The lines from the first line of the entries through the line containing "Screen dimensions: 444x468" are to be repeated exactly, with both of those lines included.

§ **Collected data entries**
● ● ● ●
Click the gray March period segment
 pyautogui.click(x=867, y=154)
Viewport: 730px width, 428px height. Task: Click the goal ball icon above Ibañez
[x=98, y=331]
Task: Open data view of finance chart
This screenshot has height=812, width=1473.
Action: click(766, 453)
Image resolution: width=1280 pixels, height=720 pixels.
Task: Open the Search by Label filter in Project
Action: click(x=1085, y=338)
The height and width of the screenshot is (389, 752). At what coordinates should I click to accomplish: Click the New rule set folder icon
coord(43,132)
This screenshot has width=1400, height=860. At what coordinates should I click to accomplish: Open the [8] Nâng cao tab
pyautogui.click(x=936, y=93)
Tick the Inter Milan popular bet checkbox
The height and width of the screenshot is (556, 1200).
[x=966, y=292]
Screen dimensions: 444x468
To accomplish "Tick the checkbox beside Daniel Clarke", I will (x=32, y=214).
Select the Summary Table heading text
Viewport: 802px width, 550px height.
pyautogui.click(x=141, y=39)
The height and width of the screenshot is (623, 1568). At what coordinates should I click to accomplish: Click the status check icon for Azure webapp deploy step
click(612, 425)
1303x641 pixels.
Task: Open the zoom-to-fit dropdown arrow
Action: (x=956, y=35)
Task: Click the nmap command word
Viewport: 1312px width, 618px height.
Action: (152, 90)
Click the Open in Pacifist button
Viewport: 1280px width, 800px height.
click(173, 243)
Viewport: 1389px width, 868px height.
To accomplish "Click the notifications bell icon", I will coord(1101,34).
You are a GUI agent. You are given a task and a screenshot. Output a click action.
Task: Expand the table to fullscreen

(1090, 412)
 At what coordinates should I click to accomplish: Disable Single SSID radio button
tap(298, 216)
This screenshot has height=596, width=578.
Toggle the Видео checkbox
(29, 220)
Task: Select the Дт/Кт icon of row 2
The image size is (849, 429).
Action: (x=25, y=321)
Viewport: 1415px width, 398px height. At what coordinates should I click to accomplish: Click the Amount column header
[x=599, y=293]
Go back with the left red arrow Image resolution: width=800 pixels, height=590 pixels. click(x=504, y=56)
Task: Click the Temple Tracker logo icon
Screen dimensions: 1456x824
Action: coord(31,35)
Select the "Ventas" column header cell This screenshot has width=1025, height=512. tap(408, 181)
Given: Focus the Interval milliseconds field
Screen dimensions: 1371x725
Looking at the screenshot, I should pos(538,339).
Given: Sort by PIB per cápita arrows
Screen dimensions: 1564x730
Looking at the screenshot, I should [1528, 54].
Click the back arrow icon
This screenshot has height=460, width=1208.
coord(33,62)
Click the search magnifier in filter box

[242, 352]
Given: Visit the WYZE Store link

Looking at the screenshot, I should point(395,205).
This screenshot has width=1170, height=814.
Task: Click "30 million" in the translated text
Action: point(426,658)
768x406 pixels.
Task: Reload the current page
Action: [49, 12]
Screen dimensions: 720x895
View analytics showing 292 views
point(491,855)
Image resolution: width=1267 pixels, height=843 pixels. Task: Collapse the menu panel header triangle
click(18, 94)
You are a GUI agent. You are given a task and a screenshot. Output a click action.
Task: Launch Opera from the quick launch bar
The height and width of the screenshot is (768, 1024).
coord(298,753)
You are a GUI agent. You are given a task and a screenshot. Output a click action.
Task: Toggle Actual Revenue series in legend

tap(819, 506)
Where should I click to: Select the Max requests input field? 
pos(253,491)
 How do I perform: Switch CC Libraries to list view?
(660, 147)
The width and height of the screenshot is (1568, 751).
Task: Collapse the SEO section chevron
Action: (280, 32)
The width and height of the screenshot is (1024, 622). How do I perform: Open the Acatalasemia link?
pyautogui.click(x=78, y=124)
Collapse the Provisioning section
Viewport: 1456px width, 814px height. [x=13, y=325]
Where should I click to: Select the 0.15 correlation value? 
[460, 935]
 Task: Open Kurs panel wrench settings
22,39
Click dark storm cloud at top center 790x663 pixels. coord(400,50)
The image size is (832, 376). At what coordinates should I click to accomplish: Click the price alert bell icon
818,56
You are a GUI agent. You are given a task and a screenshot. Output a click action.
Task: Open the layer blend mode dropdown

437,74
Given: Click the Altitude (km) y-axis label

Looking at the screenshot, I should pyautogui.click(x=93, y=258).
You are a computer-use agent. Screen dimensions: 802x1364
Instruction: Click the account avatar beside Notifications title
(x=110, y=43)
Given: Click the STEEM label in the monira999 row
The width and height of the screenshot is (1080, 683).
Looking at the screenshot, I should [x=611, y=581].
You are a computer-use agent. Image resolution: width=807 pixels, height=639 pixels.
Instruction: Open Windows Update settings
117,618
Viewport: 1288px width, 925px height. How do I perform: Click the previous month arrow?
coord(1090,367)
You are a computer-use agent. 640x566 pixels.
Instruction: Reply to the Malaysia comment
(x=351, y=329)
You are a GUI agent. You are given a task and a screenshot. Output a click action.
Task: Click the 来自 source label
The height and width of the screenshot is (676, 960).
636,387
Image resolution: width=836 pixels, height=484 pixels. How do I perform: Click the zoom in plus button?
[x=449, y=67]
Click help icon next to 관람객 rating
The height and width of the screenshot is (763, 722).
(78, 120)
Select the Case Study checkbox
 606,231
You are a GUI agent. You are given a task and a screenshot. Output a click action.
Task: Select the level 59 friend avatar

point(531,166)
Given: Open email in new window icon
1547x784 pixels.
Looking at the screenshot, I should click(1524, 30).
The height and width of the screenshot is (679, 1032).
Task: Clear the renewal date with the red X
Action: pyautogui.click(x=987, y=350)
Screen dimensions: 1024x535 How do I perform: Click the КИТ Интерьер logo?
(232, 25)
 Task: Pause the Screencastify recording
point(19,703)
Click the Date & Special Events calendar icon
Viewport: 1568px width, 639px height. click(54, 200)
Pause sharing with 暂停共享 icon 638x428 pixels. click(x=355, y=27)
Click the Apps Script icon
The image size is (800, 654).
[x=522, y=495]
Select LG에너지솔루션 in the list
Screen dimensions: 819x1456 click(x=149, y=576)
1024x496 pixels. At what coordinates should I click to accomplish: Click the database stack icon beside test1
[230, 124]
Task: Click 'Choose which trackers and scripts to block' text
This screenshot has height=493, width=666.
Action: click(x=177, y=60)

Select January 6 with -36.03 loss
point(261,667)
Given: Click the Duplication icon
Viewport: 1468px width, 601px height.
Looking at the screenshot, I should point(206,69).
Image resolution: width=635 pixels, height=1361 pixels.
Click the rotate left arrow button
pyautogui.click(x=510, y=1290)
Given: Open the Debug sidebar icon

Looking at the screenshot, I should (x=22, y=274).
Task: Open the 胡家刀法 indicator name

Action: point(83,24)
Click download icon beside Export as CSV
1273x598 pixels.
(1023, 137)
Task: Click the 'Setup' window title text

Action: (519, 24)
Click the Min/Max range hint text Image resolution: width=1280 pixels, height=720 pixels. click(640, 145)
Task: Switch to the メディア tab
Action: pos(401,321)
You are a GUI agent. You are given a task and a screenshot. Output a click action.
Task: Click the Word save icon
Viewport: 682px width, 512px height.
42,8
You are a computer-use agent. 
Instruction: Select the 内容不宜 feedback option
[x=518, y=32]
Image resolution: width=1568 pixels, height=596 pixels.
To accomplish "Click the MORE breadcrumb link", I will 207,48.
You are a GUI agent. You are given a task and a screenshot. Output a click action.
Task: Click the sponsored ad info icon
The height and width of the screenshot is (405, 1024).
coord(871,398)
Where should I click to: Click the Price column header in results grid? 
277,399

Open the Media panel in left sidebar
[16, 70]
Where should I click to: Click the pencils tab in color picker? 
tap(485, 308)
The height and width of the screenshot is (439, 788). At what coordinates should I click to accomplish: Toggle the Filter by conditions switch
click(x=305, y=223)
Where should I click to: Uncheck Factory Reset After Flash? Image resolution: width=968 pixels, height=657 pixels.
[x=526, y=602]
● ● ● ●
§ **Output for this task**
Click the gray March period segment
 pyautogui.click(x=867, y=154)
Viewport: 730px width, 428px height. Task: Click the goal ball icon above Ibañez
[x=98, y=331]
Task: Open data view of finance chart
This screenshot has height=812, width=1473.
Action: click(766, 453)
Image resolution: width=1280 pixels, height=720 pixels.
Task: Open the Search by Label filter in Project
Action: click(x=1085, y=338)
The height and width of the screenshot is (389, 752). At what coordinates should I click to accomplish: Click the New rule set folder icon
coord(43,132)
This screenshot has width=1400, height=860. At what coordinates should I click to accomplish: Open the [8] Nâng cao tab
pyautogui.click(x=936, y=93)
Tick the Inter Milan popular bet checkbox
The height and width of the screenshot is (556, 1200).
[x=966, y=292]
Screen dimensions: 444x468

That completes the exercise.